Hopa-Tarsus fiziki hattı, tarihi süreç içerisinde anlam atfedilebilecek coğrafi, siyasi ve beşeri bazı faktörlerden dolayı hem geçmiş hem de gelecek açısından Türkiye ve Türk Dünyası için önem arz etmektedir. Bu yazıda, bu tarihi ‘hat’ Türkiye açısından irdelenmiş olup, sonraki yazılarda Türk Dünyası açısından taşıdığı önem üzerinde de durulacaktır.
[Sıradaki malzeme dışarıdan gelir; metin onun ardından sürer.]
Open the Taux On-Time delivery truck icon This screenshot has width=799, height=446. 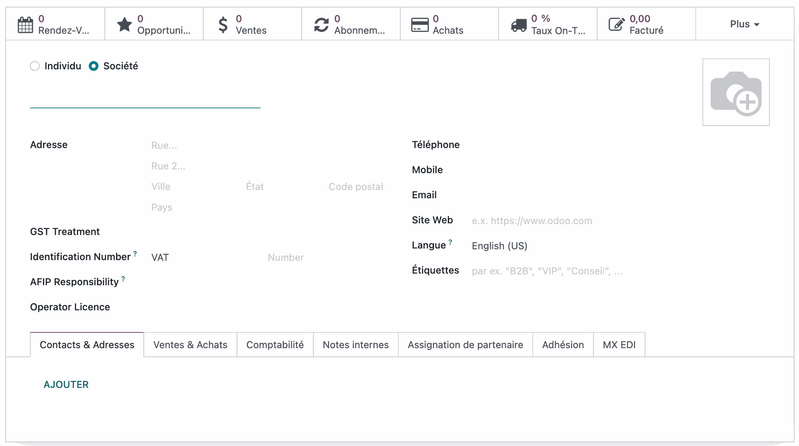point(518,24)
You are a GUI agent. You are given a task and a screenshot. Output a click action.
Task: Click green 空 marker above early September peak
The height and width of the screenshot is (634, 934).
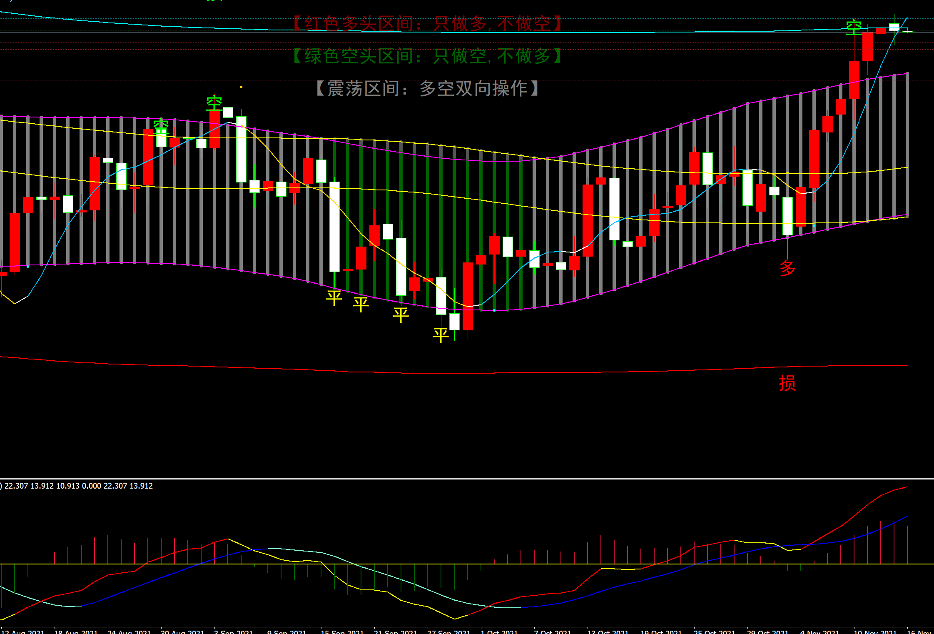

Herhangi bir Türkiye fiziki haritasına bakıldığında; kuzeydoğudan (Hopa), güneybatıya (Tarsus) doğru uzanan bir dağ silsilesinin, Orta Anadolu Platolarının hemen ardında yükseldiği görülecektir. Tarihçi Herodot, bu hattın doğusuna ‘Yüksek/Yukarı Asya’ adını vermiştir. Herodot’un binlerce yıl önce fark ettiği, ancak bizim haritalarda defalarca karşılaştığımız ve belki de ilk bakışta hak ettiği önemi atfedemediğimiz bu dağ silsilesi, yüzlerce, hatta binlerce yıl boyunca farklı devlet teşkilatları arasındaki sınırı teşkil etmiştir.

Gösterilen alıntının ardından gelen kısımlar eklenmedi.